●かんべえの不規則発言



2017年3月





<3月1日>(水)

○いやあ、畏れ入りました。トランプさん、やるじゃないの。今日の議会合同演説は、一般教書演説の「お作法」にのっとった見事なものでした。あんな風にふるまわれると、ちゃんと大統領らしく見えるのだから不思議なものだ。てっきり今日は馬脚を現して、午後から株価は下げるんじゃないかと思っておりました。とりあえず就任半年後に弾劾されてしまうとか、1年後に政権を放り出すような感じではないらしい。それは大いに結構なことで、アメリカ大統領がそんなことでは困ってしまうし、「逆張り」で思い切りトランプさんに賭けた我らが安倍外交もホッと一安心ということになる。

○今宵、「BSフジ プライムニュース」でご一緒した中林美恵子さんは、「きっと今回は真面目にやるだろうと思っていた」と言ってました。それくらい、今の共和党内には緊張感があるのだ、ということのようです。今日は2時間の長尺をご一緒して、とっても勉強になりました。

○ところで以下は本日、共同通信の取材に対して出したコメントです。


あいまいさに安定の余地
日本に防衛費増要求も

双日総研チーフエコノミスト 吉崎達彦

 トランプ米大統領の施政方針演説を聞いて「やればできる」「ずいぶんと大人の発言になった」と驚いた。市場では輸出の課税を免除して輸入課税を強化する「法人税の国境調整」に言及するという予想がもっぱらだったが、大統領はそのような枝葉の議論には踏み込まなかった。


 これまで黒人のことなど考えていない印象だったが、出だしから公民権運動について言及したし、メラニア夫人のそばには黒人女性が座らせていた。新薬の認可を巡る規制緩和によって病気に立ち向かう若い女性も紹介するなど民主党議員も起立して拍手する場面をつくり、過去の大統領演説のように党派を超える演出がトランプ氏の微妙な変化を感じさせる。何より、これまで欠けていた米国大統領らしい「明るさ」が出てきたことを評価したい。

 演説の末尾で「米国をもう一度信じよう」と呼び掛けた部分は、歴代の一般教書演説だと言われても違和感はない。全体として選挙戦や就任演説の攻撃性や排他性を軌道修正したようだ。政権発足から1カ月余りが経過して、大統領の周辺でもバランス感覚が働いてきたのではないか。

 演説の中で、トランプ氏が具体的な数字を表明したのはインフラ整備に官民の資金1兆ドル(約113兆円)を投資する法律の制定を議会に求めた点だけで、焦点の中間層に対する減税の規模や国防費の増強で具体性に欠けるとの指摘する向きもあるかもしれない。


 しかし、私はむしろ、トランプ氏があまり詳細に語って自縄自縛に陥る展開を避けることができると考えている。
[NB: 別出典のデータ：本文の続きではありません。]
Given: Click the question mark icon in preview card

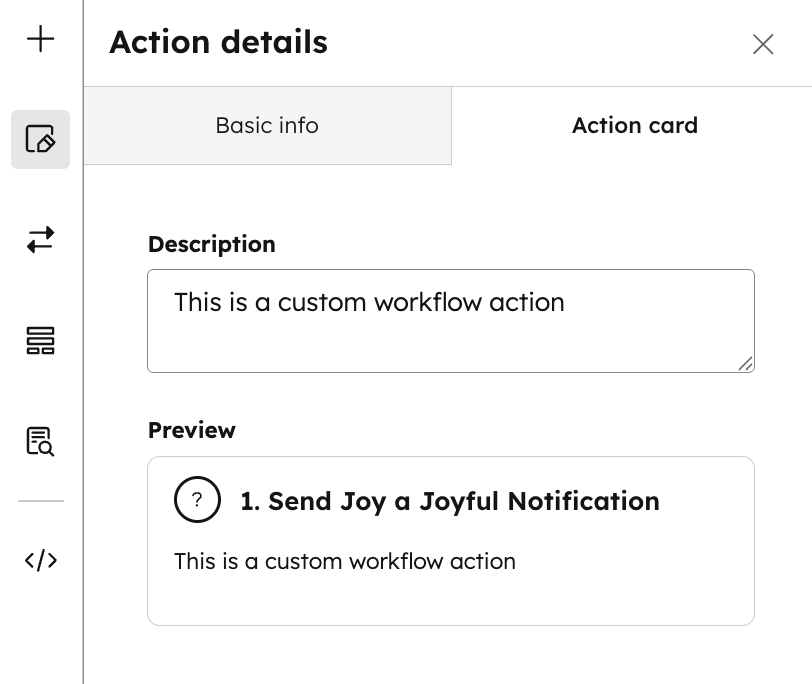Looking at the screenshot, I should [197, 500].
大きな方向性だけを示すことにより、米政府内や議会との調整で落としどころを探る安定の余地を残したと評価したい。演説を聴いて一番安堵したのは共和党議員だったのではないか。この演説を基調とすれば、米議会もトランプ政権と距離を縮めていく芽が出てくる。
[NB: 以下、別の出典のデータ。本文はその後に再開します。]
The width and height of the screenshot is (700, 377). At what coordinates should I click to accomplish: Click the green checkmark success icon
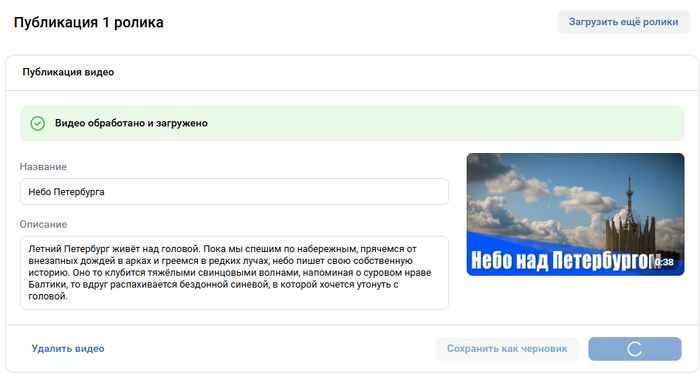pyautogui.click(x=38, y=123)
 ただ、今回の演説でも「米国第1主義」の考え方は変わっていない。「自由(フリー)貿易よりも公正(フェア)な貿易を」といった言葉も不気味に響く。トランプ氏は自らの支持者に受けることを最優先して政策を展開していくだろう。


 その関連で、トランプ氏が米軍の再建と同時に、日本などの同盟国に「直接的かつ有効な役割を果たし、公平に費用を負担するよう期待する」と改めて強調した発言は重い。これから日本に防衛費の増加や装備の購入を要求してくる公算が大きいだけに、日本はトランプ氏の一挙手一投足を注視していかなければならない。
   ×   ×   
 よしざき・たつひこ 1960年富山県生まれ。一橋大卒。日商岩井(現双日)から米ブルッキングズ研究所客員研究員などを経て2004年から現職。著書に「アメリカの論理」など。


<3月2日>(木)

○先日、外務省領事局の方から伺いました。3月は日本人の海外渡航が増える時期になります。特に@20〜30代の女性、A35〜55歳の男性、B60代前半男女がボリュームゾーンだそうです。つまりこれは最近さんざん言われているインバウンドではなく、アウトバウンドの問題というわけ。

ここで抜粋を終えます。